While perusing today (after nine days I’d finally gotten it back from Florio Jr.) the January 10, 2011 issue of Sports Illustrated, featuring a svelte Vince Wilfork on the cover, I noticed at page 20 a quote from Texans running back Arian Foster regarding the gifts he plans to give the five linemen who helped him become the NFL rushing leader.
“They all make more money than me,” Foster said. “A lot more. I’ll figure something out.”
As it turns out, the gap this year will be even bigger.
In past years, Foster could have funded the gesture with performance-based pay, a system for supplementing the compensation of players with low salaries who spend a lot of time on the field. Undrafted in 2009, Foster had a second-year base salary of $395,000. His role as the Texans’ workhorse tailback would have resulted in a significant check for his on-field efforts in relation to his pay.
Under the performance-based pay system, a player obtains an index, based on the total number of plays in which he participated, divided by his total compensation. The players having the highest index numbers (i.e., those who worked the most for the least) received the largest slice of each team’s allocation under the program.

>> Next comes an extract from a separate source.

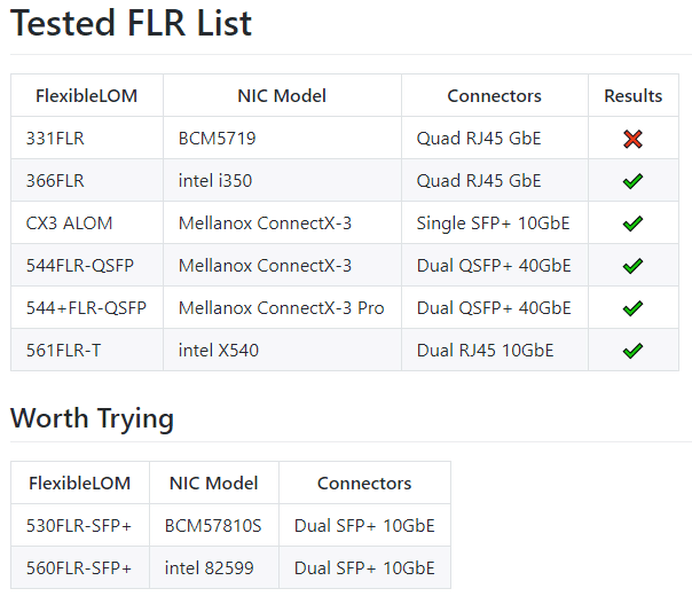
Task: Click the green checkmark for 561FLR-T
Action: click(x=632, y=351)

Last year, Vikings center John Sullivan picked up an extra $397,555, based on the fact that his salary was $385,000 and he started every game.

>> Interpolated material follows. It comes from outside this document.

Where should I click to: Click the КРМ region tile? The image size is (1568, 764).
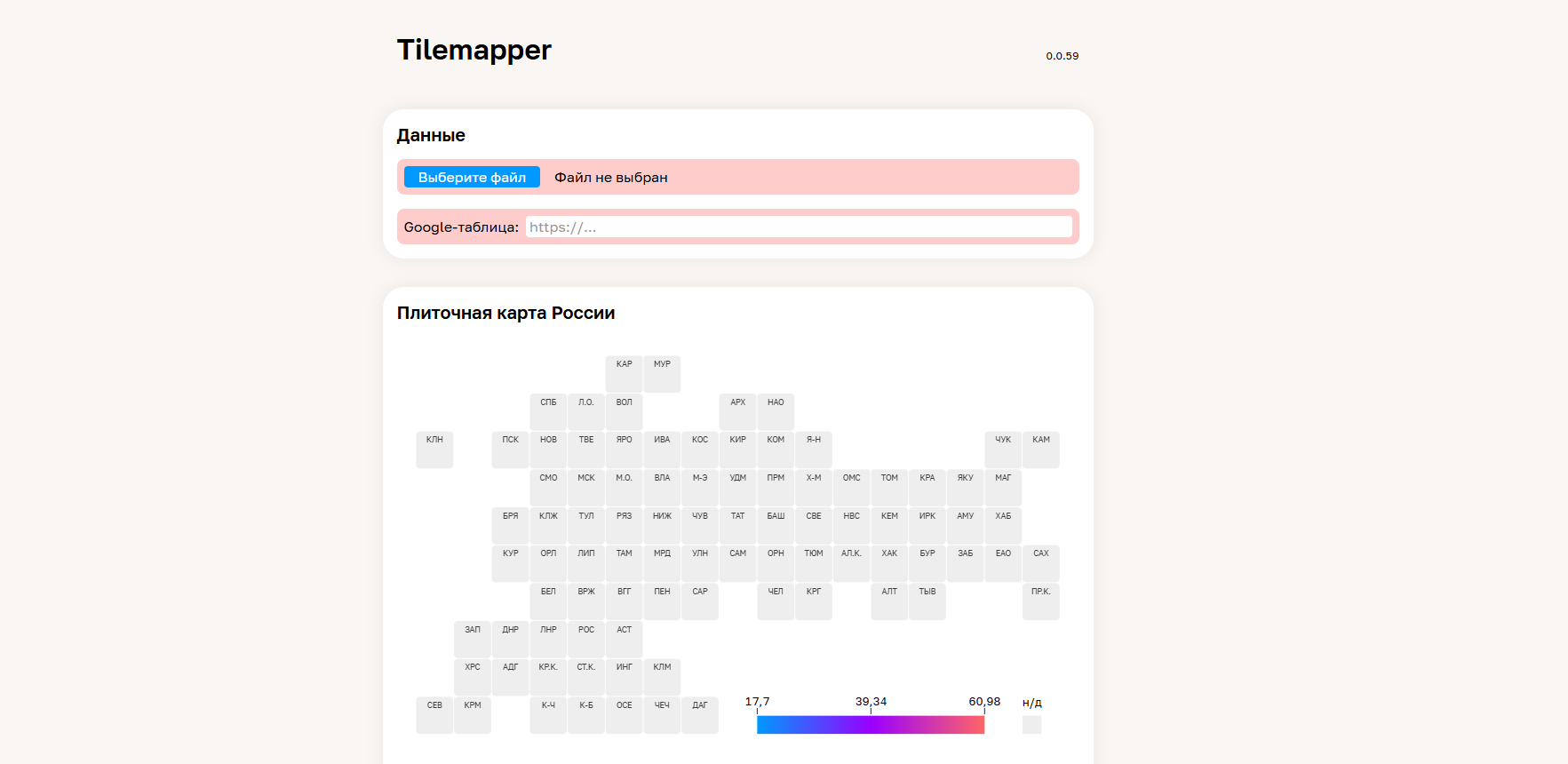(473, 715)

But last year was the last year of the program, thanks to the rules of the uncapped year. As a result, neither Foster nor any other player will receive the benefit of a program that paid out $109.5 million after the 2009 season, and more than $600 million in eight years.
If Foster had known about this wrinkle (and it’s possible that he did), he could have told his linemen during the season that he’ll give them each 10 percent of his performance-based pay, if he emerges as the leading rusher in the league.